Extracted records
[BEGIN]

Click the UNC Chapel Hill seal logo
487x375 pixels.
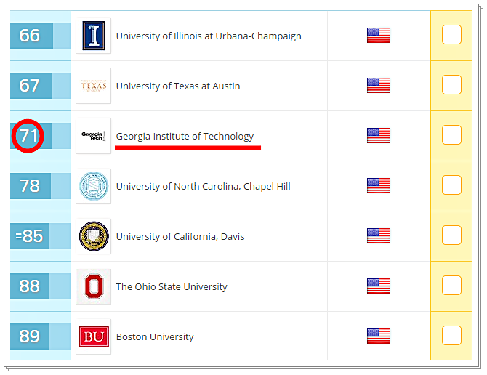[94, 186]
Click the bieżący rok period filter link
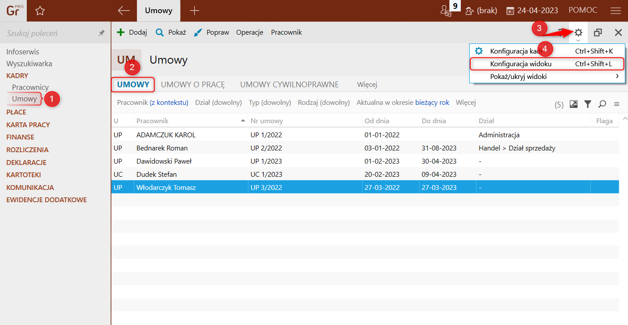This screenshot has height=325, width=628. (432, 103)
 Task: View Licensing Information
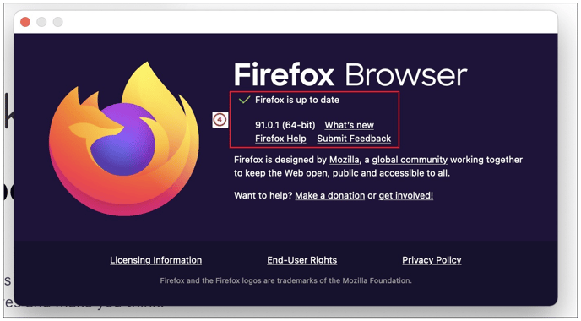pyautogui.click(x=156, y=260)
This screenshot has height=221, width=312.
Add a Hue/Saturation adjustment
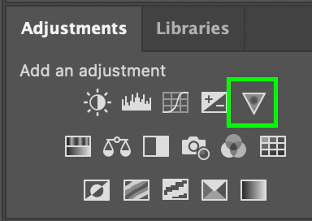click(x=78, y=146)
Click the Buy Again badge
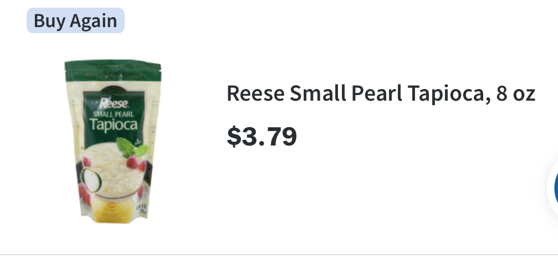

[END]

Task prompt - Reproduce the lines of every record above verbatim, omitting the pictures.

Exercise answer -
Click the UNC Chapel Hill seal logo
487x375 pixels.
[94, 186]
Click the bieżący rok period filter link
This screenshot has height=325, width=628. (432, 103)
 Task: View Licensing Information
pyautogui.click(x=156, y=260)
This screenshot has height=221, width=312.
Add a Hue/Saturation adjustment
click(x=78, y=146)
Click the Buy Again badge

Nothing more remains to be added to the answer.